AgBr tetradecahedrons with co-exposed {100} and {111} facets: simple fabrication and enhancing spatial charge separation using facet heterojunctions

Abstract

The solar energy conversion efficiency of semiconductor materials is closely related to the separation rate of photogenerated charge carriers. Recently, “facet heterojunctions” have attracted much attention because of their outstanding capability for separating the photogenerated charge carriers. In this research, silver bromide (AgBr) crystals with different exposed facets were synthesized using a double-jet precipitation method using the inherent bromide (Br⁻) ions as the structure directing agent. The morphology and exposed facets of the AgBr crystals were conveniently tailored by adjusting the concentration of Br⁻ ions, i.e., cubes with {100} facets, tetradecahedrons with both {100} and {111} facets, and octahedrons with {111} facets were synthesized when the concentrations of Br⁻ ions were 10^−3.0, 10^−2.5, and 10^−2.0 M, respectively. Br⁻ ions can clearly decrease the surface energies of the (100) and (111) surfaces, by which the growth rate of AgBr nuclei along the [100] and [111] directions can be tuned by adjusting the concentration of Br⁻ ions, leading to the formation of AgBr crystals with different exposed facets.
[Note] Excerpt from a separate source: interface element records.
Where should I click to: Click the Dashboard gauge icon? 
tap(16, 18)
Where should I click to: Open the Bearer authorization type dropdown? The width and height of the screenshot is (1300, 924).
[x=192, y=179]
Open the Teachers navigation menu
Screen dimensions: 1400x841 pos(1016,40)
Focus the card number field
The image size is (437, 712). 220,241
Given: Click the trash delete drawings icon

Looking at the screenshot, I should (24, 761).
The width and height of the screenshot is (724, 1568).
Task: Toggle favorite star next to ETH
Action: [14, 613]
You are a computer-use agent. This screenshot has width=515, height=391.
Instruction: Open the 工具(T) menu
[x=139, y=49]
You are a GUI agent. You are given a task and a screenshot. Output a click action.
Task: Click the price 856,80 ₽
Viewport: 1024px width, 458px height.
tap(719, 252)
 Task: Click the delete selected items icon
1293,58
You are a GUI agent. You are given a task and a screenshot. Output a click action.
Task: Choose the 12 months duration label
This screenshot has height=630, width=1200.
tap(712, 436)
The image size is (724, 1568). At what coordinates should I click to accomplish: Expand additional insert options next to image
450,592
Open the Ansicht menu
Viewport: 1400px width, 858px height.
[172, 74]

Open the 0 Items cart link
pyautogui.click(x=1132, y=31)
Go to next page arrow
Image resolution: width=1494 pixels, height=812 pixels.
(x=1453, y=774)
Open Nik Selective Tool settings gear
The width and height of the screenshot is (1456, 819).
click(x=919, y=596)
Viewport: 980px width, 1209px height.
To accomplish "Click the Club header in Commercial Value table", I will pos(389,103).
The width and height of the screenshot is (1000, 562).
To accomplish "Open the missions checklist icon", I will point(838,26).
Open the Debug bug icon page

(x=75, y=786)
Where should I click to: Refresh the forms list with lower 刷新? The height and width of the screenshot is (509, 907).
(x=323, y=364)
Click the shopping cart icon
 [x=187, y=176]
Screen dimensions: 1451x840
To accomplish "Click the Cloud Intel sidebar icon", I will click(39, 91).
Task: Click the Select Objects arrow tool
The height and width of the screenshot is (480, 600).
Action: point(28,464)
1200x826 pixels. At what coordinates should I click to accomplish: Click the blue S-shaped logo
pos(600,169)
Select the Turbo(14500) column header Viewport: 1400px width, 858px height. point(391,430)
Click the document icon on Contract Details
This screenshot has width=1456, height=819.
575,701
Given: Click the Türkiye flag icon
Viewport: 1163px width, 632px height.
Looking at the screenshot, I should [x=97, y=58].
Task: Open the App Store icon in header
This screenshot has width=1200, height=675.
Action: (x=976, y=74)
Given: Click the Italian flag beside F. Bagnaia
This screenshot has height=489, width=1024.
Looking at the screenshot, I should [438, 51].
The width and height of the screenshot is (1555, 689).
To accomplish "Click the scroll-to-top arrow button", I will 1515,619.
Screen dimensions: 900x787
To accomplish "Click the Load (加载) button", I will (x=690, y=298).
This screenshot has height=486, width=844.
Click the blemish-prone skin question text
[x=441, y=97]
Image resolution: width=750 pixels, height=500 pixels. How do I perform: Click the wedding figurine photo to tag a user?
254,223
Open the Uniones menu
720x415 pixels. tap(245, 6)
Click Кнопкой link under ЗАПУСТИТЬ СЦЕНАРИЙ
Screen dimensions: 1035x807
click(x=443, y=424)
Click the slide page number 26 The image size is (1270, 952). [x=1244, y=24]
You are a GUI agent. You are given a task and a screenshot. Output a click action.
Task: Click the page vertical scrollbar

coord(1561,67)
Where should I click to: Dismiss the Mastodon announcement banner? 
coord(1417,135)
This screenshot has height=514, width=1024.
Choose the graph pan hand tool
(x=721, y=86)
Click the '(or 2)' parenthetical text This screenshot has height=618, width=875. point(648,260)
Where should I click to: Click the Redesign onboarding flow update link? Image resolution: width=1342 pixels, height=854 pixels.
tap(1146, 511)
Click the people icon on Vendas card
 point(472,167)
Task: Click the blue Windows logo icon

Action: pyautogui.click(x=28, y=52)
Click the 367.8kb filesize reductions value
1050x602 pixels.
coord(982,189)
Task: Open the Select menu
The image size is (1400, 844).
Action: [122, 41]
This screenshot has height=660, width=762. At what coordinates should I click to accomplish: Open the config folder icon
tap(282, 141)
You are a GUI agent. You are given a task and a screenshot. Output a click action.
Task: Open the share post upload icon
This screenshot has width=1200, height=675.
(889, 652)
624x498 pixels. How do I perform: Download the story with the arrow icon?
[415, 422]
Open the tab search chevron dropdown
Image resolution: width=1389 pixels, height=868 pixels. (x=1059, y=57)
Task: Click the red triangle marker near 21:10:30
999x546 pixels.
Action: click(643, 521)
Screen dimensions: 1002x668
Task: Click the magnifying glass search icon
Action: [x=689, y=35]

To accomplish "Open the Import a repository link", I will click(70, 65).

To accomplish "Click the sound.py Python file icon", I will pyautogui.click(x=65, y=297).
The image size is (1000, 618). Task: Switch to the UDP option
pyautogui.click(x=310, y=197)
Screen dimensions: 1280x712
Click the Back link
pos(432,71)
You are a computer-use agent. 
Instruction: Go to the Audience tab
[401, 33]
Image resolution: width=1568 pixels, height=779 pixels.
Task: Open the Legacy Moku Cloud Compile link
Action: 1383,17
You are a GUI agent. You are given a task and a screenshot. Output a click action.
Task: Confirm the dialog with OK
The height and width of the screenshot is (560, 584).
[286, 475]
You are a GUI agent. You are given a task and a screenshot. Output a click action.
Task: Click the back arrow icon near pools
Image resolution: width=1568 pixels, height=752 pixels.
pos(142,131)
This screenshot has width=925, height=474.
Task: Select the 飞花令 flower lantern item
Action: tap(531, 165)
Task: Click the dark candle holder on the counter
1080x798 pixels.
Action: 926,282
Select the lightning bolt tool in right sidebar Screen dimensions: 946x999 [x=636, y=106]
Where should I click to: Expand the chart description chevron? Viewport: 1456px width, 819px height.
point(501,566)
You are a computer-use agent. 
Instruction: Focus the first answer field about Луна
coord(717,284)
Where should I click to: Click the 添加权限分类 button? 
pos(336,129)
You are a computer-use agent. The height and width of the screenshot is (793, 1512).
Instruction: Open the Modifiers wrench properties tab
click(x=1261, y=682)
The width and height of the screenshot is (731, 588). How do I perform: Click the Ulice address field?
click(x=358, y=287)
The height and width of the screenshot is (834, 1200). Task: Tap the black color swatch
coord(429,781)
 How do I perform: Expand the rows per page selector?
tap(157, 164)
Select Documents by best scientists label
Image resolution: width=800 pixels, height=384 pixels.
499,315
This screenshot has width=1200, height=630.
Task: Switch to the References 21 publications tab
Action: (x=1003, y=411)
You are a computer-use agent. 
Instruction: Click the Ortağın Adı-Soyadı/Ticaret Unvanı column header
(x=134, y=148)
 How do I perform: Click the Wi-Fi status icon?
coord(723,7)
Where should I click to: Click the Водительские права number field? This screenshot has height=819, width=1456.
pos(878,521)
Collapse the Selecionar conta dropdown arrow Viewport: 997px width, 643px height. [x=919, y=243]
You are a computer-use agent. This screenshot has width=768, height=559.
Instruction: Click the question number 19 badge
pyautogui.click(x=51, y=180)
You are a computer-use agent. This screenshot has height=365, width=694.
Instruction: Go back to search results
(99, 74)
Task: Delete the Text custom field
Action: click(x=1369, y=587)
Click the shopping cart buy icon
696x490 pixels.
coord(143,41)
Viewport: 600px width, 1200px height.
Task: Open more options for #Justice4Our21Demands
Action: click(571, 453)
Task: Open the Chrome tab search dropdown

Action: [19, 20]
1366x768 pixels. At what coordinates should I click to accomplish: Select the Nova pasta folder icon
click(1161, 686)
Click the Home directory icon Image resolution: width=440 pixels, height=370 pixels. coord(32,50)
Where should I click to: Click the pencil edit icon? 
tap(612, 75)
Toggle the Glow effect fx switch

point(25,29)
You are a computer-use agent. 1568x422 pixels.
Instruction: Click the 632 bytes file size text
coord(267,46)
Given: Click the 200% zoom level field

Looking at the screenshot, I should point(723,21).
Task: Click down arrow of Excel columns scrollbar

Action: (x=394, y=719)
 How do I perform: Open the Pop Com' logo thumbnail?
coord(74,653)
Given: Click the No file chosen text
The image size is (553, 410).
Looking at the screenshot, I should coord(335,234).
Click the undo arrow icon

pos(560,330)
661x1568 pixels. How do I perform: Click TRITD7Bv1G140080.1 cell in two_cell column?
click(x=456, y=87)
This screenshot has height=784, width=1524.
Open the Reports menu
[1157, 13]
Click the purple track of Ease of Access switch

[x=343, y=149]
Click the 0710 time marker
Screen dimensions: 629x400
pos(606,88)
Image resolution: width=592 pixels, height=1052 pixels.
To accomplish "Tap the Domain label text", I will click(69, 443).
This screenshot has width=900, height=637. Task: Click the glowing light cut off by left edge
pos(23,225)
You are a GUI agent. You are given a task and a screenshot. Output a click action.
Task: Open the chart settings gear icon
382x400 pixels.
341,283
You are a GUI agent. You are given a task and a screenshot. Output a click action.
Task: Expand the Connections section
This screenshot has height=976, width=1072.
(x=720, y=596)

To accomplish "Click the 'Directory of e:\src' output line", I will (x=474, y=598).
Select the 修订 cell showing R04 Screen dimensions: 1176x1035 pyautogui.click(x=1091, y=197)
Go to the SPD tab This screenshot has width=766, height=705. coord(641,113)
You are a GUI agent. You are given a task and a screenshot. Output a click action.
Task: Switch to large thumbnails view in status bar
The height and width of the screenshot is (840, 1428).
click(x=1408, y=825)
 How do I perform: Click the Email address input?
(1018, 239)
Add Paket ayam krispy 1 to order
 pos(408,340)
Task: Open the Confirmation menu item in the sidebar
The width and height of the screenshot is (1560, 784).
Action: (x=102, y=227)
The transient photocurrent, electrochemical impedance, and photoluminescence spectrum measurements indicated that the tetradecahedral AgBr crystals show higher electron–hole separation rate than the cubic and octahedral ones. Mott–Schottky and photo-oxidation deposition experiments revealed that the photogenerated electrons and holes are transferred to AgBr {100} and {111} facets, respectively. The benefit from the effective spatial isolation of photogenerated electrons and holes was that tetradecahedral AgBr crystals with co-exposed {100} and {111} facets showed enhanced photocatalytic activity for the degradation of methyl orange and sulfadiazine.